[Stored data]
::::::::::

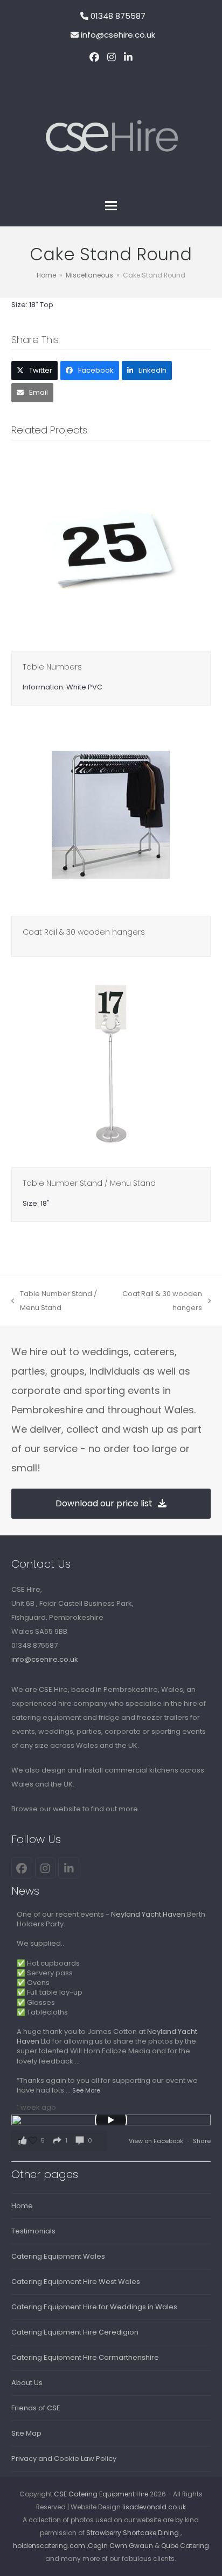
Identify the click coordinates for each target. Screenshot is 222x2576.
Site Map (26, 2433)
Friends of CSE (35, 2408)
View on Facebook (157, 2141)
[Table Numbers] (111, 550)
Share (202, 2141)
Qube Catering (185, 2545)
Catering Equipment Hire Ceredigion (74, 2332)
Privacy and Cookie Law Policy (63, 2458)
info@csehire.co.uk (118, 34)
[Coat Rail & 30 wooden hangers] (111, 815)
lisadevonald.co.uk (154, 2506)
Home (22, 2206)
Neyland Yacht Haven (148, 1914)
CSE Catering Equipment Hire (101, 2494)
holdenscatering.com (49, 2545)
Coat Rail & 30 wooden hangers (84, 932)
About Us (27, 2383)
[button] (111, 205)
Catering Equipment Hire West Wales (75, 2281)
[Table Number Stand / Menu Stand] (111, 1067)
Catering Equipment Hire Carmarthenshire (85, 2357)
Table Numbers (52, 666)
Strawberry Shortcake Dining (132, 2532)
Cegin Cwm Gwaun (120, 2545)
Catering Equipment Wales (58, 2256)
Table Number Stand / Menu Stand (89, 1183)
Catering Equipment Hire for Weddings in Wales (94, 2307)
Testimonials (33, 2231)
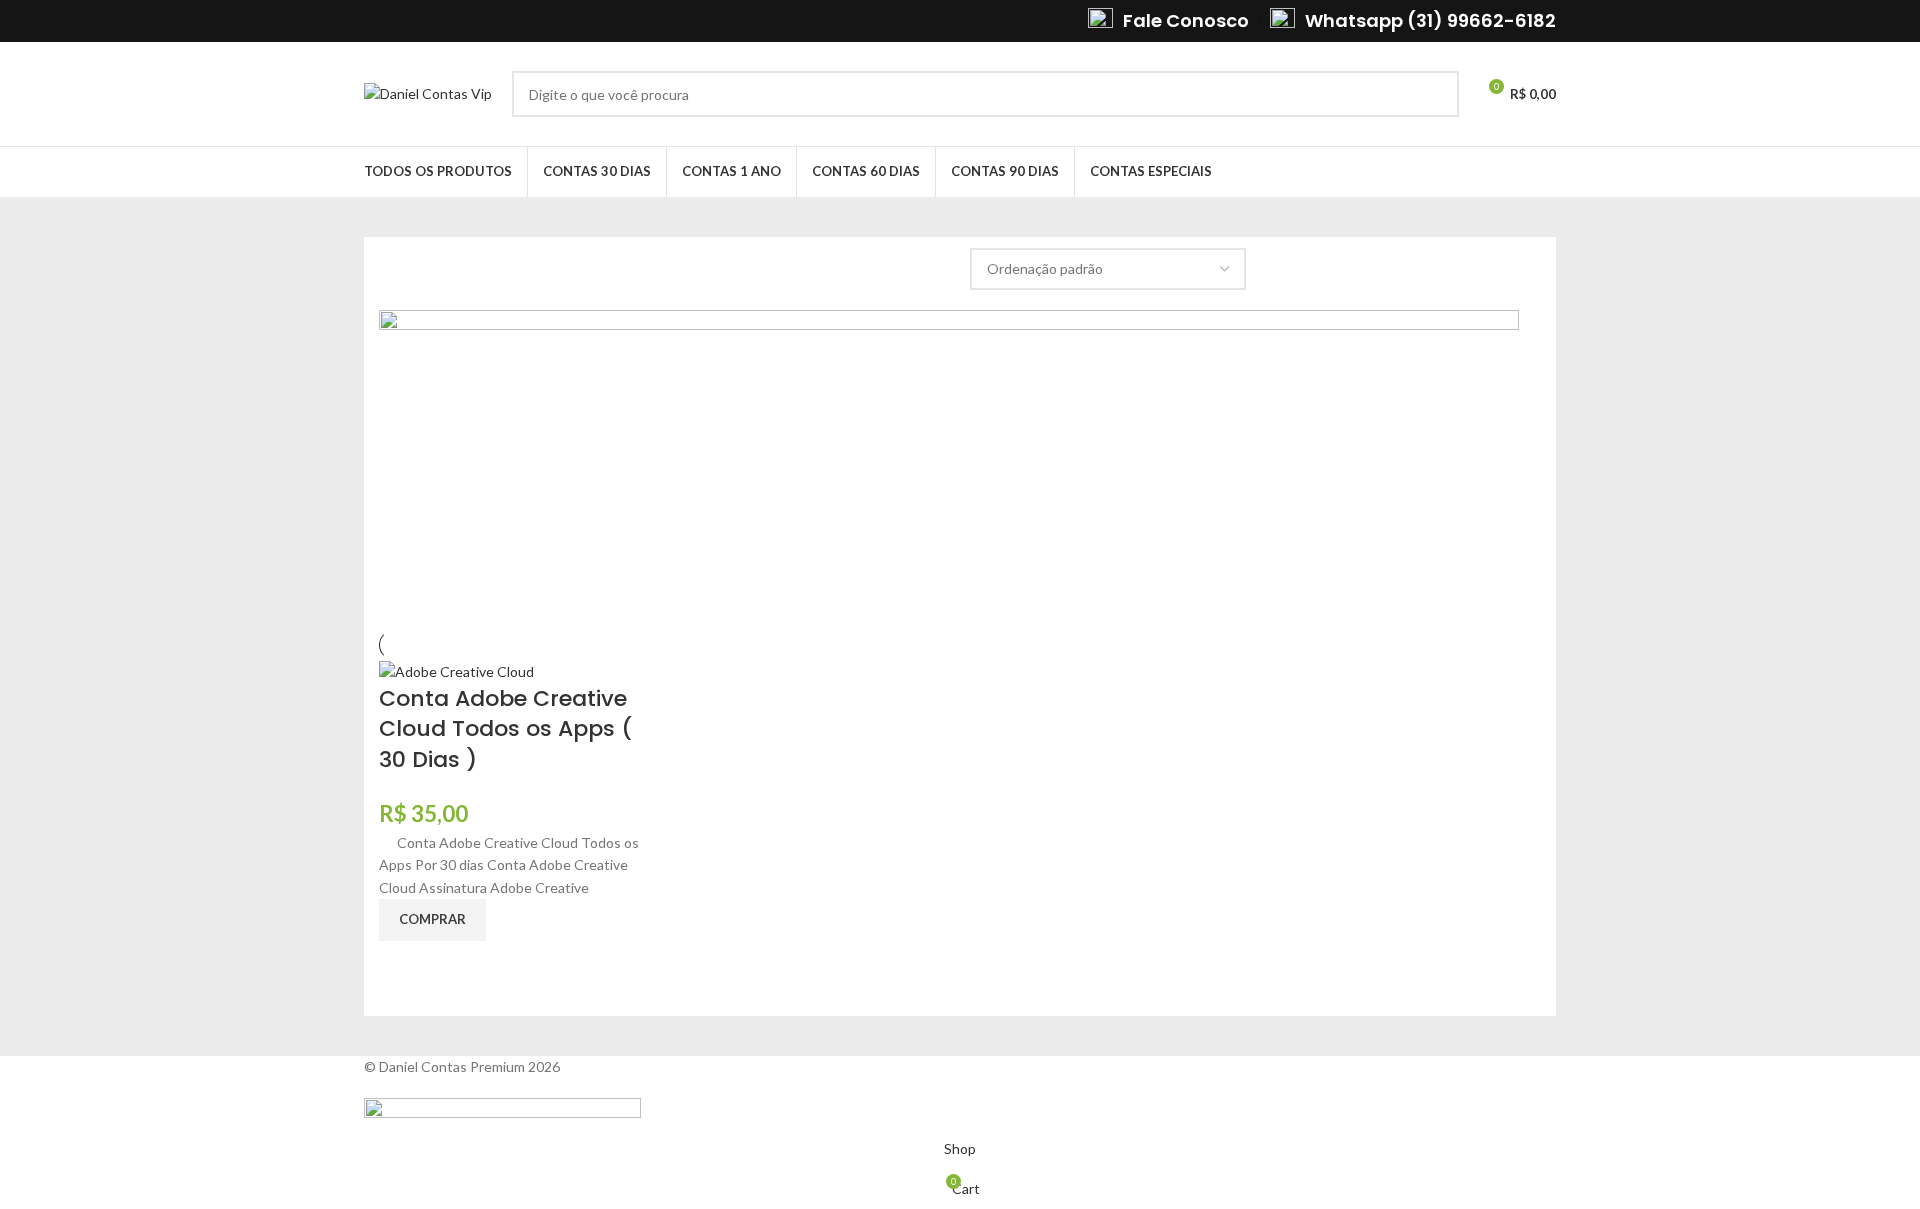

::::::::::

THE TASK: Give the records again exactly, pictures left out.

RESULT:
Identify the click coordinates for each target. Screenshot is 222x2576.
Site Map (26, 2433)
Friends of CSE (35, 2408)
View on Facebook (157, 2141)
[Table Numbers] (111, 550)
Share (202, 2141)
Qube Catering (185, 2545)
Catering Equipment Hire Ceredigion (74, 2332)
Privacy and Cookie Law Policy (63, 2458)
info@csehire.co.uk (118, 34)
[Coat Rail & 30 wooden hangers] (111, 815)
lisadevonald.co.uk (154, 2506)
Home (22, 2206)
Neyland Yacht Haven (148, 1914)
CSE Catering Equipment Hire (101, 2494)
holdenscatering.com (49, 2545)
Coat Rail & 30 wooden hangers (84, 932)
About Us (27, 2383)
[button] (111, 205)
Catering Equipment Hire West Wales (75, 2281)
[Table Number Stand / Menu Stand] (111, 1067)
Catering Equipment Hire Carmarthenshire (85, 2357)
Table Numbers (52, 666)
Strawberry Shortcake Dining (132, 2532)
Cegin Cwm Gwaun (120, 2545)
Catering Equipment Wales (58, 2256)
Table Number Stand / Menu Stand (89, 1183)
Catering Equipment Hire for Weddings in Wales (94, 2307)
Testimonials (33, 2231)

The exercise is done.